Web apps in a single, portable, self-updating, vanilla HTML file

What Hyperclay Is and How It Works

  • Described as a Node.js server plus frontend JS that lets an HTML page modify its own DOM and then persist document.body/outerHTML via a /save endpoint.
  • Hosted mode: each user gets their own HTML “app” on the service; edits overwrite that file on the server with versioning and backups. Apps can be forked; planned feature: pushing DOM-based schema migrations to forks.
  • Local mode: an open‑source “Hyperclay Local” server (MIT-licensed) enables the same pattern on a personal machine or self-hosted server.

Inspiration and Historical Context

  • Strong comparisons to TiddlyWiki, Webstrates, “HyperCard‑style” apps, and early web ideas where the browser was both reader and editor.
  • Several commenters recall old technologies: HTML Applications (HTA), Amaya, early Netscape Composer, and self-saving single-file wikis.
  • Some see it as aligned with a “read/annotate/write” web and small, personal, local-first tools.

Perceived Advantages & Use Cases

  • Attractive to people who like single-file SPAs, vibe-coded experiments, and personal tools that can be synced or versioned as just a file.
  • Suggested for microsites, dashboards, MVPs, internal tools, “block editing” style sites, and personal note/kanban/beer-tracking apps.
  • Compared positively to adding sync layers on top of localStorage, or to using Git/IPFS for persistence.

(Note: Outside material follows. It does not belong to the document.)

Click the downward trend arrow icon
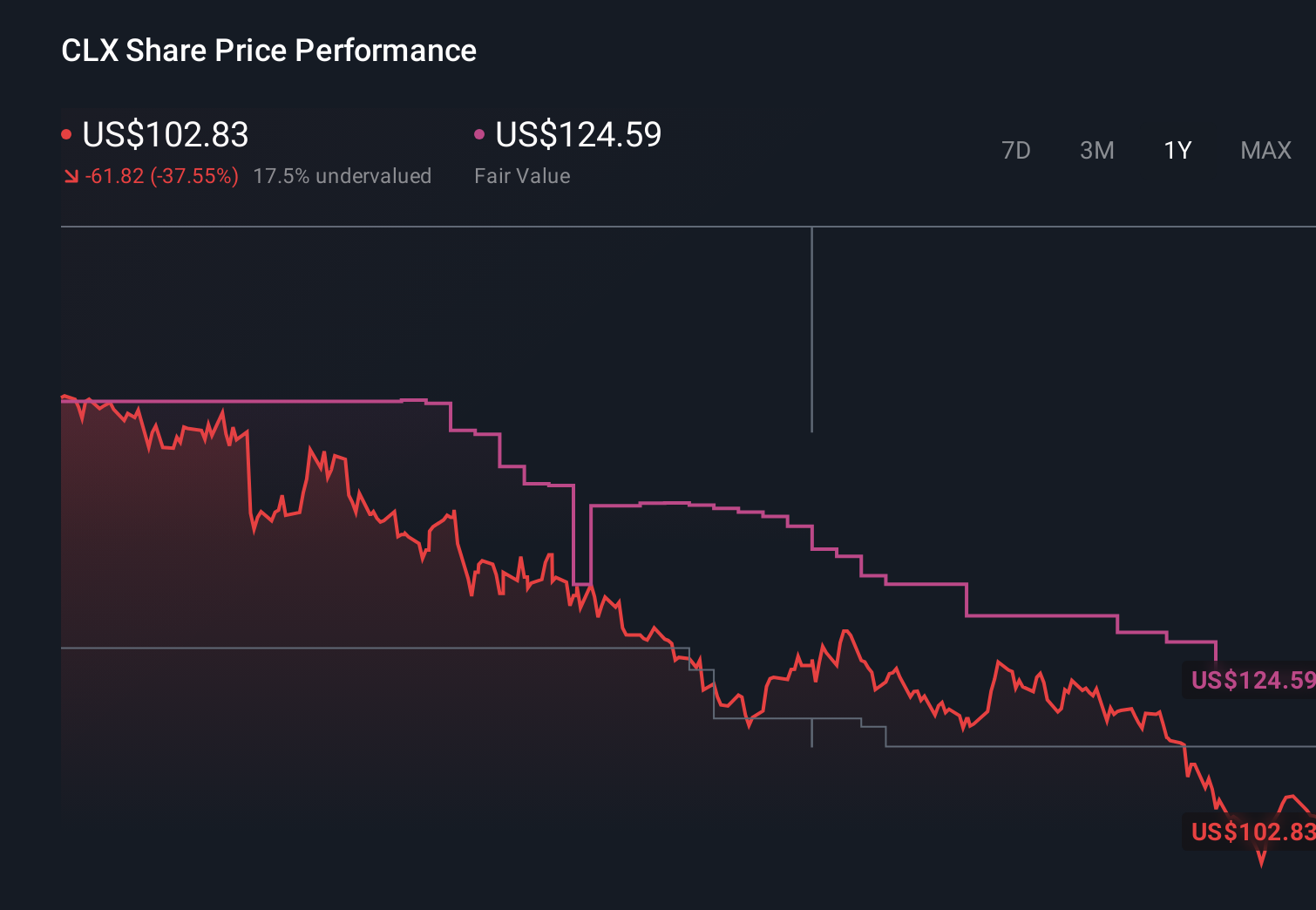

Concerns, Tradeoffs, and Limitations

  • Storing full HTML instead of JSON is seen as verbose and brittle: layout/template changes may conflict with user-modified copies; links and renamed sections can break.
  • Multi-user editing, conflict resolution, and templating are unclear; current model seems best for one developer + one editor, or many independent forks.
  • Some doubt scalability once data grows or includes images; others note it’s “just a server storing HTML files,” so a DB (e.g., SQLite) might be more straightforward.
  • Security and attack surface (e.g., extensions injecting code, multi-tenant hosting, permissioning) are raised but not deeply resolved.

Messaging, “Single File” Claim, and Comparisons

  • Multiple commenters found the marketing/storytelling page entertaining but confusing; a short technical summary was requested and later added.
  • Criticism that calling it “just an HTML file” is misleading since a Node.js backend is required for persistence.
  • Compared and contrasted with htmx, SvelteKit’s “inline” output, WordPress/PHP, Mavo, and fully offline data-URI or file://–based apps.

Broader Web Platform Wishes

  • Thread drifts into desires for:
    • Built‑in browser identity primitives beyond email logins.
    • Better support and APIs for local file:// apps (storage, clipboard, module imports) without needing a server.
    • An “offline/sandbox” mode for browsers to safely enable richer local applications.